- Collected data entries

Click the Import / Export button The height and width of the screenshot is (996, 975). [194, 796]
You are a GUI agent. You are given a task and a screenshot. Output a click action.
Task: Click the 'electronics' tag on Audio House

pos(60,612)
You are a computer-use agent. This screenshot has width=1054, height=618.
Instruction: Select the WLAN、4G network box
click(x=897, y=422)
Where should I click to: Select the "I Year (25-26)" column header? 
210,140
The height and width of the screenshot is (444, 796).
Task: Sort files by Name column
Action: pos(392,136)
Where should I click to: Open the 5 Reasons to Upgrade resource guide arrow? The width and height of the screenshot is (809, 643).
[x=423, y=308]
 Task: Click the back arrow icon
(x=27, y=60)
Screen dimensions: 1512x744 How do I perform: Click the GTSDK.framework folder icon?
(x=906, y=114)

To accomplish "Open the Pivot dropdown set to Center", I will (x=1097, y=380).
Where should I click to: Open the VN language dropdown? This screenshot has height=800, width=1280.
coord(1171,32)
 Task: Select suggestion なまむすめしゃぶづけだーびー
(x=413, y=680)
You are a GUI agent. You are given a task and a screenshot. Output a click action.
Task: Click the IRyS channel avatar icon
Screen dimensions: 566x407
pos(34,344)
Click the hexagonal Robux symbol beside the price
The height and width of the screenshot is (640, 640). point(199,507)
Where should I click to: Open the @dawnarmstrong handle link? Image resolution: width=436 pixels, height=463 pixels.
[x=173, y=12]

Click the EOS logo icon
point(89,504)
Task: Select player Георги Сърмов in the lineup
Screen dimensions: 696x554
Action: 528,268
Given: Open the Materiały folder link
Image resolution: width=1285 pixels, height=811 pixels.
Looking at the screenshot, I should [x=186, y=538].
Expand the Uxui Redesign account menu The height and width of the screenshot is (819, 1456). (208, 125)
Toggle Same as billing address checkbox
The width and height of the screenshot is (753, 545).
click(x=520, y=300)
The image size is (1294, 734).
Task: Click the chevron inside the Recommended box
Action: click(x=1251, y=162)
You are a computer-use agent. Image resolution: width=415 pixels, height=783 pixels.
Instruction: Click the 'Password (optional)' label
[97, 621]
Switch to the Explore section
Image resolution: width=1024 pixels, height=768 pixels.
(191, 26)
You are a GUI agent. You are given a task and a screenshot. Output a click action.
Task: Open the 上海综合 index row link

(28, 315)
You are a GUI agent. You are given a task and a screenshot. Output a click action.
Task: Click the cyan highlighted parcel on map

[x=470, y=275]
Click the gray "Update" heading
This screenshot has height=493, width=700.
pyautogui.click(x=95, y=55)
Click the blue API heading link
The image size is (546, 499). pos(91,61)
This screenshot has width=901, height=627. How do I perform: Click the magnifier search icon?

- Task directions
Write every record out again, unaltered.

- Answer space
Click the Import / Export button The height and width of the screenshot is (996, 975). [194, 796]
You are a GUI agent. You are given a task and a screenshot. Output a click action.
Task: Click the 'electronics' tag on Audio House

pos(60,612)
You are a computer-use agent. This screenshot has width=1054, height=618.
Instruction: Select the WLAN、4G network box
click(x=897, y=422)
Where should I click to: Select the "I Year (25-26)" column header? 
210,140
The height and width of the screenshot is (444, 796).
Task: Sort files by Name column
Action: pos(392,136)
Where should I click to: Open the 5 Reasons to Upgrade resource guide arrow? The width and height of the screenshot is (809, 643).
[x=423, y=308]
 Task: Click the back arrow icon
(x=27, y=60)
Screen dimensions: 1512x744 How do I perform: Click the GTSDK.framework folder icon?
(x=906, y=114)

To accomplish "Open the Pivot dropdown set to Center", I will (x=1097, y=380).
Where should I click to: Open the VN language dropdown? This screenshot has height=800, width=1280.
coord(1171,32)
 Task: Select suggestion なまむすめしゃぶづけだーびー
(x=413, y=680)
You are a GUI agent. You are given a task and a screenshot. Output a click action.
Task: Click the IRyS channel avatar icon
Screen dimensions: 566x407
pos(34,344)
Click the hexagonal Robux symbol beside the price
The height and width of the screenshot is (640, 640). point(199,507)
Where should I click to: Open the @dawnarmstrong handle link? Image resolution: width=436 pixels, height=463 pixels.
[x=173, y=12]

Click the EOS logo icon
point(89,504)
Task: Select player Георги Сърмов in the lineup
Screen dimensions: 696x554
Action: 528,268
Given: Open the Materiały folder link
Image resolution: width=1285 pixels, height=811 pixels.
Looking at the screenshot, I should [x=186, y=538].
Expand the Uxui Redesign account menu The height and width of the screenshot is (819, 1456). (208, 125)
Toggle Same as billing address checkbox
The width and height of the screenshot is (753, 545).
click(x=520, y=300)
The image size is (1294, 734).
Task: Click the chevron inside the Recommended box
Action: click(x=1251, y=162)
You are a computer-use agent. Image resolution: width=415 pixels, height=783 pixels.
Instruction: Click the 'Password (optional)' label
[97, 621]
Switch to the Explore section
Image resolution: width=1024 pixels, height=768 pixels.
(191, 26)
You are a GUI agent. You are given a task and a screenshot. Output a click action.
Task: Open the 上海综合 index row link

(28, 315)
You are a GUI agent. You are given a task and a screenshot. Output a click action.
Task: Click the cyan highlighted parcel on map

[x=470, y=275]
Click the gray "Update" heading
This screenshot has height=493, width=700.
pyautogui.click(x=95, y=55)
Click the blue API heading link
The image size is (546, 499). pos(91,61)
This screenshot has width=901, height=627. How do I perform: Click the magnifier search icon?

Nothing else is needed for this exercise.